EXERCISE DESCRIPTION: Where does the string "Report" occur in the entries below? Copy every line where it does.

Items listed in a dataset:
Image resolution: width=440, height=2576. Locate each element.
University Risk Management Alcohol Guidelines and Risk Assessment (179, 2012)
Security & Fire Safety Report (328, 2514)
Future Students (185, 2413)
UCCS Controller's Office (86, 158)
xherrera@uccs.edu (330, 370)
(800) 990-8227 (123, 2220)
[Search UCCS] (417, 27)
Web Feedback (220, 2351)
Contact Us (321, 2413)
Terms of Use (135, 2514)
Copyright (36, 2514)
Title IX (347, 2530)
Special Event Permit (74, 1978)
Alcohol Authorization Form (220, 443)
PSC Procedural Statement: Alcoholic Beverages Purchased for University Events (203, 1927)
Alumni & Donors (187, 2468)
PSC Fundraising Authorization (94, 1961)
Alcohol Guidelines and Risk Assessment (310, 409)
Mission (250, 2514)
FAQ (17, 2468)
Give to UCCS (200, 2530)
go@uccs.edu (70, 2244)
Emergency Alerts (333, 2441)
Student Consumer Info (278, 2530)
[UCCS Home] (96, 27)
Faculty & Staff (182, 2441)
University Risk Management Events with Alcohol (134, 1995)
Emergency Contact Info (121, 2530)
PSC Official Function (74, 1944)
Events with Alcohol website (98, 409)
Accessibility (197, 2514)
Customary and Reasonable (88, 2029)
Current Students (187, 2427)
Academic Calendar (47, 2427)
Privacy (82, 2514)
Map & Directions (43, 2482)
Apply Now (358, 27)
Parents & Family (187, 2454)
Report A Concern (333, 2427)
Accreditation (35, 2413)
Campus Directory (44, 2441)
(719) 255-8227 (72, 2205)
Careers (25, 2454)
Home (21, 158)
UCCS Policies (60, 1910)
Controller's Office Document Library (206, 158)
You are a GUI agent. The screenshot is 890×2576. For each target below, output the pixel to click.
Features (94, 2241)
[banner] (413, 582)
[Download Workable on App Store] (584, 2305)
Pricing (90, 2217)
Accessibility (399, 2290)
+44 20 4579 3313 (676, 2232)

EXPECTED ANSWER:
Security & Fire Safety Report (328, 2514)
Report A Concern (333, 2427)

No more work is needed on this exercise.